Carbon capture and storage could allow us to burn fossil fuels without climate consequences - but only with more investment in R&D, argues Stuart Haszeldine

When fossil fuel is burned to make heat for electricity generation, the combustion of coal or gas produces carbon dioxide (CO2), a major greenhouse gas that is changing the Earth’s climate and acidifying our oceans.  


Source: © Øyvind Hagen - Statoil

Statoil stores CO2

Carbon capture and storage (CCS) is a suite of technical and chemical processes which allow CO2 to be separated, liquefied under pressure, and then transported by pipe for storage in porous geological rock formations, deeper than 800 metres beneath the seabed. Suitable geological sites may be depleted oil or gas fields, or salt water aquifers not already used for other purposes.  

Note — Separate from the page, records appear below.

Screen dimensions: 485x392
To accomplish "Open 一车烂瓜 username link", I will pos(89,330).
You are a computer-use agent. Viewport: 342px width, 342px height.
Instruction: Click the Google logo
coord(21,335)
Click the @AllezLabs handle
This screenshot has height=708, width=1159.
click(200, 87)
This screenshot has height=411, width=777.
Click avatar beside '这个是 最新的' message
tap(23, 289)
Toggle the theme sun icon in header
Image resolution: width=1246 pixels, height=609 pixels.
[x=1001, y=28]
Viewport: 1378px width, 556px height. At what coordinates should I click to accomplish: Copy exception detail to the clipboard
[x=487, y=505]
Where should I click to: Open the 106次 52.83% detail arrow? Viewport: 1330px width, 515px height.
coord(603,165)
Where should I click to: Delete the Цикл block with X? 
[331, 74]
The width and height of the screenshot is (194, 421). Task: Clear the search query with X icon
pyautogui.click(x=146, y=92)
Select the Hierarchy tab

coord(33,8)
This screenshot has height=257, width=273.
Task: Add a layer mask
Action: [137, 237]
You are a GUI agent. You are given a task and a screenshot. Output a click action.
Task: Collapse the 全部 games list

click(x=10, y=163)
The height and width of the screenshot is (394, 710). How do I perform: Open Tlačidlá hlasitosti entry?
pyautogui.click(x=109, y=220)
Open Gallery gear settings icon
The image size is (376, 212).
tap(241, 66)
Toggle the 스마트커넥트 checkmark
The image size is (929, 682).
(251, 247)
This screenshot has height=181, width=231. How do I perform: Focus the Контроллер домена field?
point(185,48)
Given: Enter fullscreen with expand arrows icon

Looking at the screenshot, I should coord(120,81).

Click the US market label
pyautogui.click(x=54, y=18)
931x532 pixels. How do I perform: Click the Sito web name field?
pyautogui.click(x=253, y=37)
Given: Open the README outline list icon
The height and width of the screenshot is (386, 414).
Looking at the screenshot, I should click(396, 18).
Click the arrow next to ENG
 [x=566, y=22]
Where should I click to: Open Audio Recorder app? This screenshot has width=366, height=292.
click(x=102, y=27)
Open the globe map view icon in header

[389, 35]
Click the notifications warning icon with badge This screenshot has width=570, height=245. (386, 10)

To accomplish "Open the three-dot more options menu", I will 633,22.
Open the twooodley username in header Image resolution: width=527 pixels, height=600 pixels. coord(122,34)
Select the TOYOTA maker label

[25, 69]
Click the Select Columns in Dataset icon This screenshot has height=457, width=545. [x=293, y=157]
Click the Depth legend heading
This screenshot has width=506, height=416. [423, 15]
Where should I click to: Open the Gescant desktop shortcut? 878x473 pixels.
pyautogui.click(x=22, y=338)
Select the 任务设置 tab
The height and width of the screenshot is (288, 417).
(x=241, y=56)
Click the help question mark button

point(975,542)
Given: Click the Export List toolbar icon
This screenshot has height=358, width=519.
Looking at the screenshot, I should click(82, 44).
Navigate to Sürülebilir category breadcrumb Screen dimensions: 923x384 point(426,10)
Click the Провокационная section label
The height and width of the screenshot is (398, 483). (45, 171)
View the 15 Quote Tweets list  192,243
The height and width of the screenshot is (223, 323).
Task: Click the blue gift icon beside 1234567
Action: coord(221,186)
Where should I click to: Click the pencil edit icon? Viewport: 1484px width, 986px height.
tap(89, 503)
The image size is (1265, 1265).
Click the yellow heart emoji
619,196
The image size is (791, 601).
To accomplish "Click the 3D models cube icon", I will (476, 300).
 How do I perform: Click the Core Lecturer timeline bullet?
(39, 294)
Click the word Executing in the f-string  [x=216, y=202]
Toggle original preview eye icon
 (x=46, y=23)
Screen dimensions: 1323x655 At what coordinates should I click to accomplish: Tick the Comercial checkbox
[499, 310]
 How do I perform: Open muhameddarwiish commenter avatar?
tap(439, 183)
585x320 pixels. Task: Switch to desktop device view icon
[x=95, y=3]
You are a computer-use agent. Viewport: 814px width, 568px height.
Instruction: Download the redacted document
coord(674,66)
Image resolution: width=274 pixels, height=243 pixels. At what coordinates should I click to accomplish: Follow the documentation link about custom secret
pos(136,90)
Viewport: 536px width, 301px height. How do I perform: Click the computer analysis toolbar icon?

CCS can directly reduce CO2 emissions, enabling industrialised countries to continue using coal and gas for electricity generation while still meeting targets of 60 to 80 per cent reductions in CO2 emissions from power generation by 2050. 

A vital link in this chain can be provided by chemists and chemical engineers. The most energy-consuming and expensive steps in CCS are the separation of CO2 from the combustion gases, and the purification of O2 from air to enable clean combustion. At present, these steps rely on circulating large volumes of solvents, using membranes with poor performance, or cryogenic methods. There is great scope for improving separation processes. 

If CCS really is a key technology to reduce future CO2 emissions, we must make significant and rapid progress in three different sectors: technology, legislation, and business. The UK is amongst the most advanced nations in legislation, but still falters at the costs implied by these new technologies, so that business cannot see a clear profit route. Yet given the rate at which CO2 continues to pour into our atmosphere, the leverage of knowledge from these first CCS plants is likely to be amongst the cheapest long term investments to enable greenhouse gas reduction, not the most expensive. 

Separation anxiety  

A problem common to all CCS plants is the expense and energy cost of CO2 separation. Nitrogen makes up more than 80 per cent of the flue gas, but it must be removed because the cost of transporting and compressing unnecessary diluents before deep injection is prohibitive.  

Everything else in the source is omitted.